**Exercise prompt:** Each line below needs to be repeated precisely as it is.

Stored data

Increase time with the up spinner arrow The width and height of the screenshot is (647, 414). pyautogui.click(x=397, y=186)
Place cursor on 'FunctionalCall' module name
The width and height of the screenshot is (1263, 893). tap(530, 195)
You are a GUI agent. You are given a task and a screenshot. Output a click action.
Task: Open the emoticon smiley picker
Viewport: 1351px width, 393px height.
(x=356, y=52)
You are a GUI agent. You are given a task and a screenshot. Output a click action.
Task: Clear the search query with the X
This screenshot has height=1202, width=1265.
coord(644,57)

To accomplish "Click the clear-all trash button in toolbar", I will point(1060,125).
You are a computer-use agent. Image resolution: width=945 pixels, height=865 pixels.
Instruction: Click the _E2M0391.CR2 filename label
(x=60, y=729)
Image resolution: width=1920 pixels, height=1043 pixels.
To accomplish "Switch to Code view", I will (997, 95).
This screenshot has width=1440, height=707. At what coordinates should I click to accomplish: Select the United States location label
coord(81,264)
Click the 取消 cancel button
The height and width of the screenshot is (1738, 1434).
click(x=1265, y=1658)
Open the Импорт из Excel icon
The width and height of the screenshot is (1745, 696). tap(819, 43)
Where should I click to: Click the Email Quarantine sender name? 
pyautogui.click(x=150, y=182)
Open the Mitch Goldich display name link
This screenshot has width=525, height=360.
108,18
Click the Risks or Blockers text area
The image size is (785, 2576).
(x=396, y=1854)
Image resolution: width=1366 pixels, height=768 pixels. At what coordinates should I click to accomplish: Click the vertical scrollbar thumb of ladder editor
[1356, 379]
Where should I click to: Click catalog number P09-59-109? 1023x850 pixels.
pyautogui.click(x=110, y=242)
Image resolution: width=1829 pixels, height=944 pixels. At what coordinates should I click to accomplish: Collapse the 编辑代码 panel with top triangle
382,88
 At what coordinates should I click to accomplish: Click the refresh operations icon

**Finished exercise:**
Increase time with the up spinner arrow The width and height of the screenshot is (647, 414). pyautogui.click(x=397, y=186)
Place cursor on 'FunctionalCall' module name
The width and height of the screenshot is (1263, 893). tap(530, 195)
You are a GUI agent. You are given a task and a screenshot. Output a click action.
Task: Open the emoticon smiley picker
Viewport: 1351px width, 393px height.
(x=356, y=52)
You are a GUI agent. You are given a task and a screenshot. Output a click action.
Task: Clear the search query with the X
This screenshot has height=1202, width=1265.
coord(644,57)

To accomplish "Click the clear-all trash button in toolbar", I will point(1060,125).
You are a computer-use agent. Image resolution: width=945 pixels, height=865 pixels.
Instruction: Click the _E2M0391.CR2 filename label
(x=60, y=729)
Image resolution: width=1920 pixels, height=1043 pixels.
To accomplish "Switch to Code view", I will (997, 95).
This screenshot has width=1440, height=707. At what coordinates should I click to accomplish: Select the United States location label
coord(81,264)
Click the 取消 cancel button
The height and width of the screenshot is (1738, 1434).
click(x=1265, y=1658)
Open the Импорт из Excel icon
The width and height of the screenshot is (1745, 696). tap(819, 43)
Where should I click to: Click the Email Quarantine sender name? 
pyautogui.click(x=150, y=182)
Open the Mitch Goldich display name link
This screenshot has width=525, height=360.
108,18
Click the Risks or Blockers text area
The image size is (785, 2576).
(x=396, y=1854)
Image resolution: width=1366 pixels, height=768 pixels. At what coordinates should I click to accomplish: Click the vertical scrollbar thumb of ladder editor
[1356, 379]
Where should I click to: Click catalog number P09-59-109? 1023x850 pixels.
pyautogui.click(x=110, y=242)
Image resolution: width=1829 pixels, height=944 pixels. At what coordinates should I click to accomplish: Collapse the 编辑代码 panel with top triangle
382,88
 At what coordinates should I click to accomplish: Click the refresh operations icon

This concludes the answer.